Reputation unforgeability game: The challenger runs Setup, and obtains \(rpk\) and \(rsk\). He provides \(\mathcal{A}\) with \(rpk\), and run \(\mathcal{A}\). He initializes the database \(\mathcal{D}\) with entries \((x_{\mathsf {i}}, \mathsf {sum}_{{\mathsf {i}}, rep}, \mathsf {sum}_{{\mathsf {i}}, num})\). In the run, \(\mathcal{A}\) can query the challenger about the following queries:

• C-Register: To \(\mathcal{A}\)’s request, the challenger as \({\mathsf {RM}}\) executes Register protocol with \(\mathcal{A}\) as a user.

• C-Show: To \(\mathcal{A}\)’s request as the seller, the challenger as \({\mathsf {RM}}\) executes Show protocol with \(\mathcal{A}\).
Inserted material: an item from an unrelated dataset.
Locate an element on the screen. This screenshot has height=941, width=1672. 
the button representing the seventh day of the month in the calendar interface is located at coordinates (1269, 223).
• C-Update: To \(\mathcal{A}\)’s request for the item ID \(i\) and the rating \(\varDelta _{rep}\), using Rate, the challenger updates \(\mathcal{P}\) and \(\mathcal{L}_{\mathsf {RM}}\). Then, the challenger as \({\mathsf {RM}}\) executes Show protocol on input \((i, \varDelta _{rep})\) with \(\mathcal{A}\) as the seller. From the protocol transcript, using Extract, the challenger extracts the identity \(x_{\mathsf {i}}\) of the user. In the database \(\mathcal{D}\), the challenger renews \({\mathsf {sum}}_{{\mathsf {i}},rep} = {\mathsf {sum}}_{{\mathsf {i}},rep} + \varDelta _{rep}\), and \({\mathsf {sum}}_{{\mathsf {i}},num} = {\mathsf {sum}}_{{\mathsf {i}},num} + 1\) in the entry \((x_{\mathsf {i}}, \mathsf {sum}_{{\mathsf {i}}, rep}, \mathsf {sum}_{{\mathsf {i}}, num})\).

Finally, the challenger as \({\mathsf {RM}}\) executes Show protocol with \(\mathcal{A}\) as a seller.

Then, \(\mathcal{A}\) wins if

1. 1.

   The final Show protocol succeeds for \(rep^*_{t-1}\in [2^{\ell -1},2^{\ell }-1]\) and \(num^*_{t-1}\in [2^{\tilde{\ell }-1},2^{\tilde{\ell }}-1]\) for some \(\ell , \tilde{\ell }\).

2. 2.

   For \(x_\mathsf {i^*}\) extracted by Extract from the final Show protocol, it holds that \(\mathsf {sum}_{{\mathsf {i}^*}, rep}\notin [2^{\ell -1},2^{\ell }-1]\) or \(\mathsf {sum}_{{\mathsf {i}^*}, num}\notin [2^{\tilde{\ell }-1},2^{\tilde{\ell }}-1]\) in the entry \((x_{\mathsf {i^*}}, \mathsf {sum}_{{\mathsf {i}^*}, rep}, \mathsf {sum}_{{\mathsf {i}^*}, num})\) in \(\mathcal{D}\).

Definition 4

A reputation system is reputation unforgeable if, for any PPT adversary \(\mathcal{A}\) involved in the reputation unforgeability game, the probability that \(\mathcal{A}\) wins the game is negligible for security parameter \(\mathsf {l}\).

Seller Anonymity. As the syntax shows, the pair of Show protocol and Update protocol for the same item ID are linkable and the rating \(\varDelta _{rep}\) is revealed. Furthermore, each Show protocol reveals the ranges which \(rep\) and \(num\) lie in. The seller anonymity means that any adversary can obtain no information on the user beyond these. Since the adversary can corrupt \({\mathsf {RM}}\), the system with the seller anonymity satisfies the reputation secrecy for even the manager. In the similar way to the anonymity definition of an anonymous credential system [4], the seller anonymity is defined as follows: The interaction of the adversary (corrupting \({\mathsf {RM}}\)) with honest users is indistinguishable from some ideal game where Show and Update protocol transcripts are independent of the user’s identity. Consider the simulators, SimShow, SimUpdate for Show, Update.

Definition 5

A reputation system is seller anonymous if the following properties hold:

• No adversary can tell if it is interacting with an honest user with \(rep_{t-1}\), \(num_{t-1}, sec, cert_{t-1}\) in \(\mathbf{Show}\) protocol, or with SimShow which is not given \(rep_{t-1}, num_{t-1}, sec, cert_{t-1}\).

• No adversary can tell if it is interacting with an honest user with \(rep_{t-1}\), \(num_{t-1}, sec, cert_{t-1}\) in \(\mathbf{Update}\) protocol, or with SimUpdate which is not given \(rep_{t-1}, num_{t-1}, sec, cert_{t-1}\).